Extract the lines of the data below, starting with the line containing "Task: Click the 4 070 000 ₽ price" and continuing to the end of the data, and repeat them without any changes. Leave the pictures out of your answer.

▶ Items in a dataset
——————

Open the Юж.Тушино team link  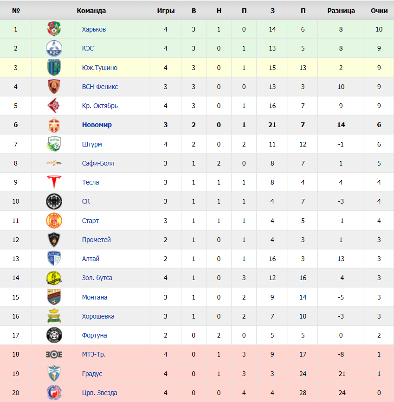pyautogui.click(x=100, y=68)
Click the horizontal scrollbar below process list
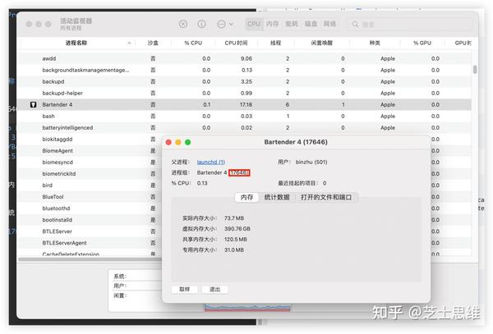The height and width of the screenshot is (334, 493). pos(90,259)
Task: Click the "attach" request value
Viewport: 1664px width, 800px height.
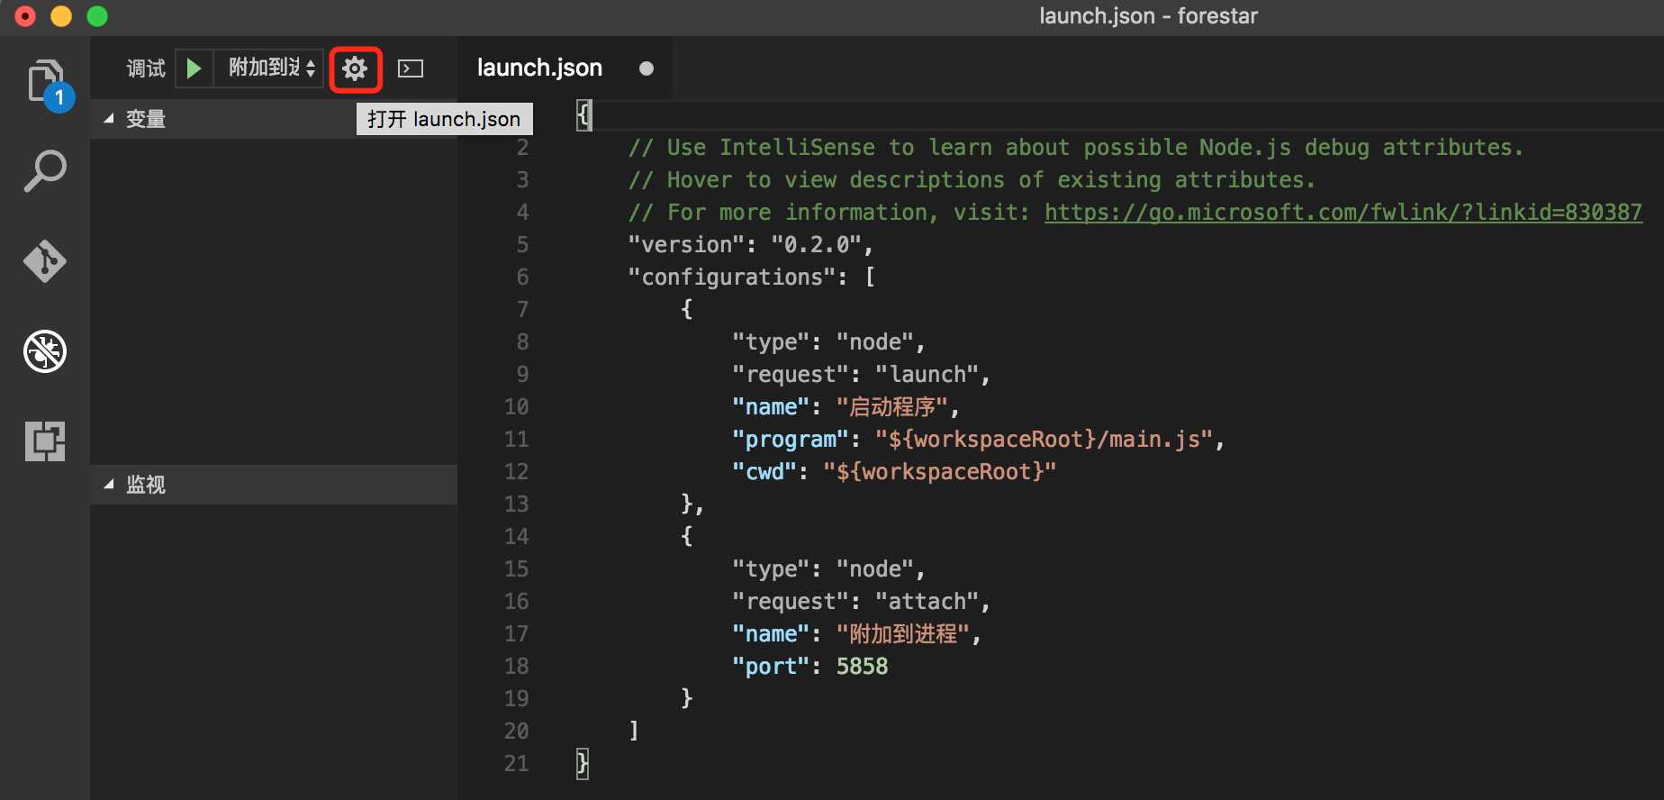Action: click(927, 602)
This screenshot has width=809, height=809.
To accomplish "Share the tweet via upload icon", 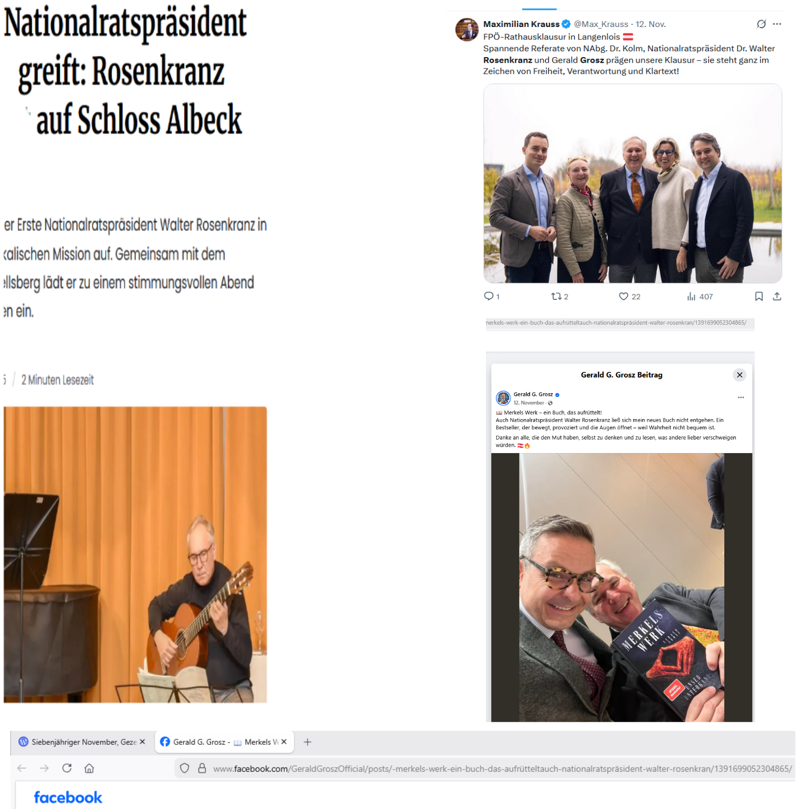I will (x=777, y=296).
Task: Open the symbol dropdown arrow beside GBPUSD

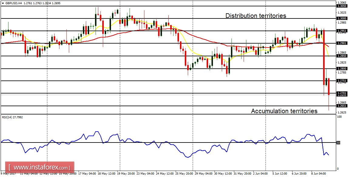Action: point(3,3)
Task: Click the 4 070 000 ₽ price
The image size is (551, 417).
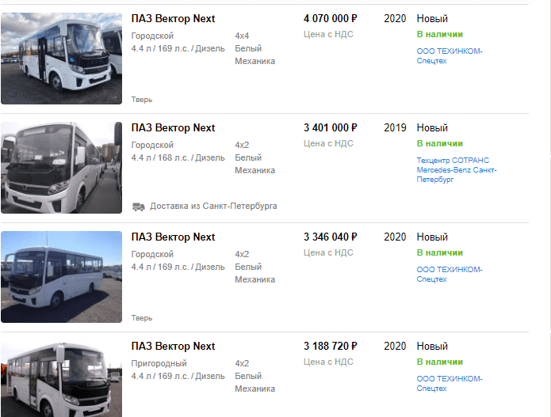Action: coord(331,19)
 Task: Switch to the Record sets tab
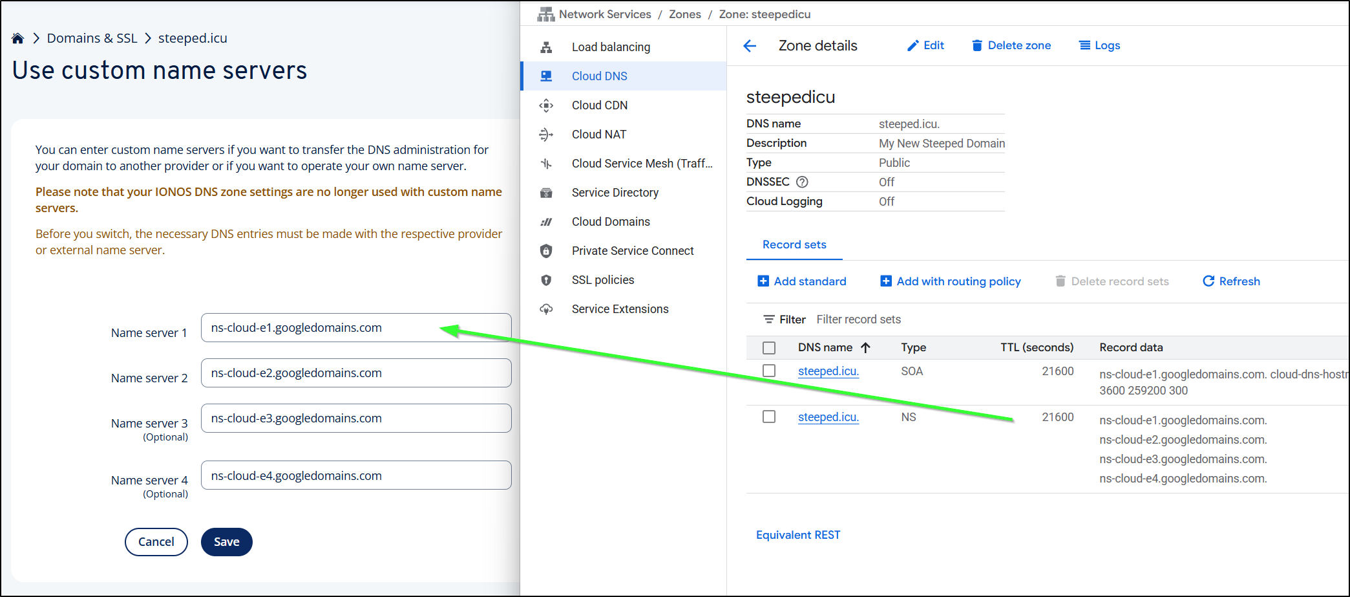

——————

▶ FULL OUTPUT
Task: Click the 4 070 000 ₽ price
The image size is (551, 417).
Action: coord(331,19)
 Task: Switch to the Record sets tab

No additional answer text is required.